Was sind also die tatsächlichen Gründe, dass man versucht, Griechenland um jeden Preis in der Währungsunion zu halten und einen Schuldenschnitt um jeden Preis zu vermeiden?

Danke für Eure Antworten!

Viele Grüße
Chris

Hallo Chris,

ich würde mal zwei Punkte in den Raum stellen, die vielelicht wichtig wären.

  1. Bei einem Austritt aus der Eurozone sind sämtliche Forderungen gefärdet, nicht nur die Staatsschulden, sondern sämtliche Forderungen auch gegen Banken und Unternehmen. Die 100 Mrd € sind meine ich definitiv nur der Teil „Staatsschulden“.

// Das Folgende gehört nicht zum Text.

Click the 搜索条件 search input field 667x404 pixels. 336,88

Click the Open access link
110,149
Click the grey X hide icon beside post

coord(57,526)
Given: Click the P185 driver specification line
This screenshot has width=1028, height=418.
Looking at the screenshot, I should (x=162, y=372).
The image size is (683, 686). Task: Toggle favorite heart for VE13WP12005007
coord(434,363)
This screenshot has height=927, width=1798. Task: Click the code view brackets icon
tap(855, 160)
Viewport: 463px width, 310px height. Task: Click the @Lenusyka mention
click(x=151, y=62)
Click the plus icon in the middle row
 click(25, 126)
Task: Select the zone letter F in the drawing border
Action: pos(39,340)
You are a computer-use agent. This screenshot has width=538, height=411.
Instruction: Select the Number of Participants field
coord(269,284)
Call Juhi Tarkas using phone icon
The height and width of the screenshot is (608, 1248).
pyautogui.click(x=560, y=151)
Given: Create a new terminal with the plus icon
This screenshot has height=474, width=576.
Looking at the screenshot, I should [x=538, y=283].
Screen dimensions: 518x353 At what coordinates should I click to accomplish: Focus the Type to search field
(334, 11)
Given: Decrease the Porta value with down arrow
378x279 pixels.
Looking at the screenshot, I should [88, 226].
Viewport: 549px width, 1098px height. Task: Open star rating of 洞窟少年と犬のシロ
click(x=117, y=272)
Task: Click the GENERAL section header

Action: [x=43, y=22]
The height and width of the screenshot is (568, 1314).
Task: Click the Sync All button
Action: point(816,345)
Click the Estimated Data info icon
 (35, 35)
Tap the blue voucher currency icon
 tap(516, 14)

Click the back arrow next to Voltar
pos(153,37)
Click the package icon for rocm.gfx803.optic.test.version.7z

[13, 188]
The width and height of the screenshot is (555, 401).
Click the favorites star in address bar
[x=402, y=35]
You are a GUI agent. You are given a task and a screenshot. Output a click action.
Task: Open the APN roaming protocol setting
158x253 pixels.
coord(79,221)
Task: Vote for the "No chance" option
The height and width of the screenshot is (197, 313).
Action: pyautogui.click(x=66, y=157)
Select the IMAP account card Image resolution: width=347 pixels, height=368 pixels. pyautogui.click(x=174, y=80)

  2. Ein Zahlungsausfall wäre auch ein „Kreditfall“ für die Credit-Default-Swaps ( CDS ). Es gibt hier im Forum sehr unteschiedliche Auffassungen darüber, wieviel da spekuliert wurde. Ich bleibe dabei ( weil ich es auch von einer zuverlässigen Quelle habe ) , dass in den CDS beträchtlich ( gegen Griechenland und Co. ) spekuliert wurde. Wenn man nun einen Kreditfall zulässt, und somit die Spekulation aufgeht, ist die Gefahr doch groß, dass es diese Leute eher ermuntert, noch ein weiteres Land „über die Klinge“ springen zu lassen.

Denn eines sollte klar sein. Die Bewertung Griechenlands passt definitiv nicht zur Lage ( oder macht es Sinn, dass es für ein Rating AAA egal ist, ob 3% oder 8 % Staatsdefizit, aber der Anstieg von 8 % auf 12% dann zu CCC führt ? ) und jeder, wirklich jedr Staat ist immer nur so solvent, wie er von den anderen subjektiv betrachtet gesehen wird.

Der einzige Charme eines Austrittes liegt im „Ende mit Schrecken“ statt „Schrecken ohne Ende“. Ich persönlich würde jemandem, der bei mir für eine Abschreibung sorgt, nie wieder Geld leihen. Also wenn ein Austritt, dann nie wieder Geschäfte, also 100 % Exportverbot ( ist in Deutschland aber unmöglich, oder hat schonmal jemand was von einem Beitrag der Exportindustrie zur Problemlösung gehört ? Die haben sich nur Jahrelang die Taschen vollgemacht ).

Grüßle

Eric

Hallo,

das Problem ist, daß die Entscheidung nicht aus wirtschaftlichen Erwägungen heraus getroffen werden wird, sondern aus politischen.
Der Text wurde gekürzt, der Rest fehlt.